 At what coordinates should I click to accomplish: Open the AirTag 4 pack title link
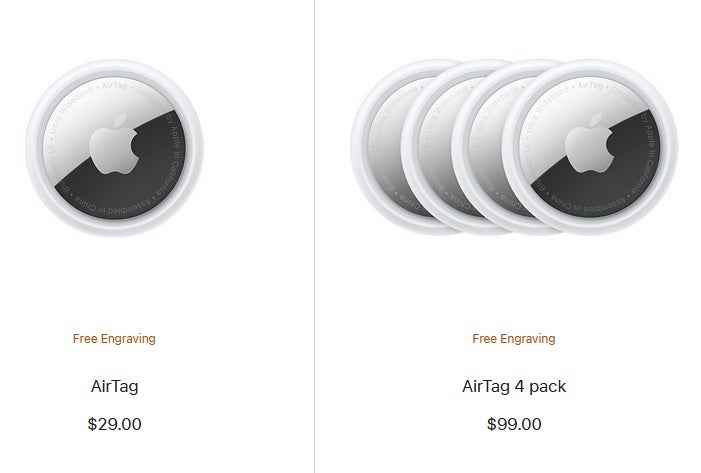tap(514, 386)
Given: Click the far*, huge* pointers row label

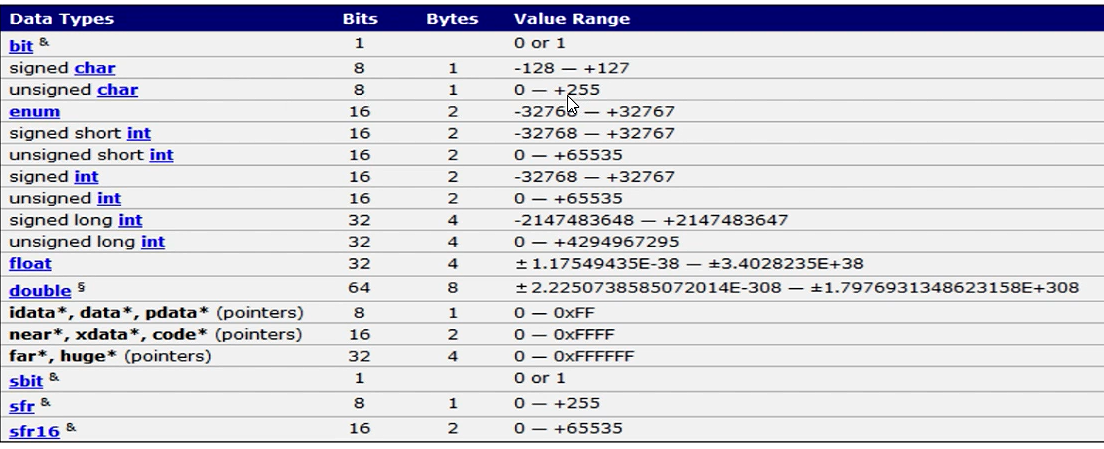Looking at the screenshot, I should click(110, 356).
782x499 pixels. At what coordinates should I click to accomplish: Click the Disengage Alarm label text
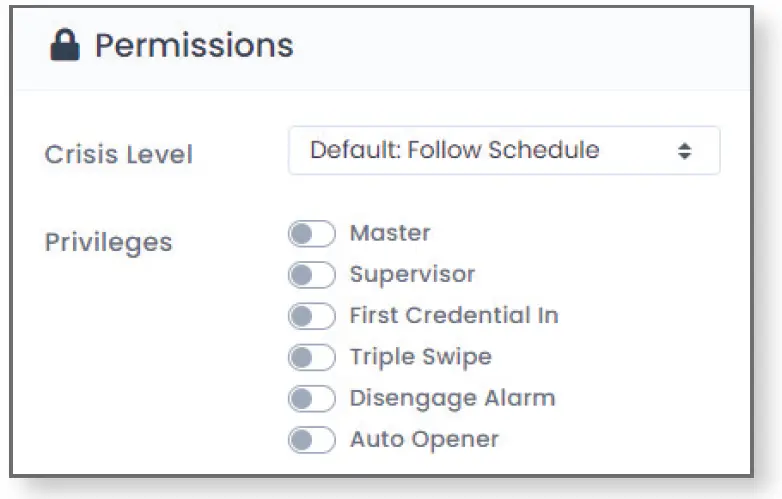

**Task item**
Please output the material as written, apart from the images.

**Exercise response**
 At what coordinates should I click to accomplish: Open the AirTag 4 pack title link
tap(514, 386)
Given: Click the far*, huge* pointers row label

Looking at the screenshot, I should click(110, 356).
782x499 pixels. At what coordinates should I click to accomplish: Click the Disengage Alarm label text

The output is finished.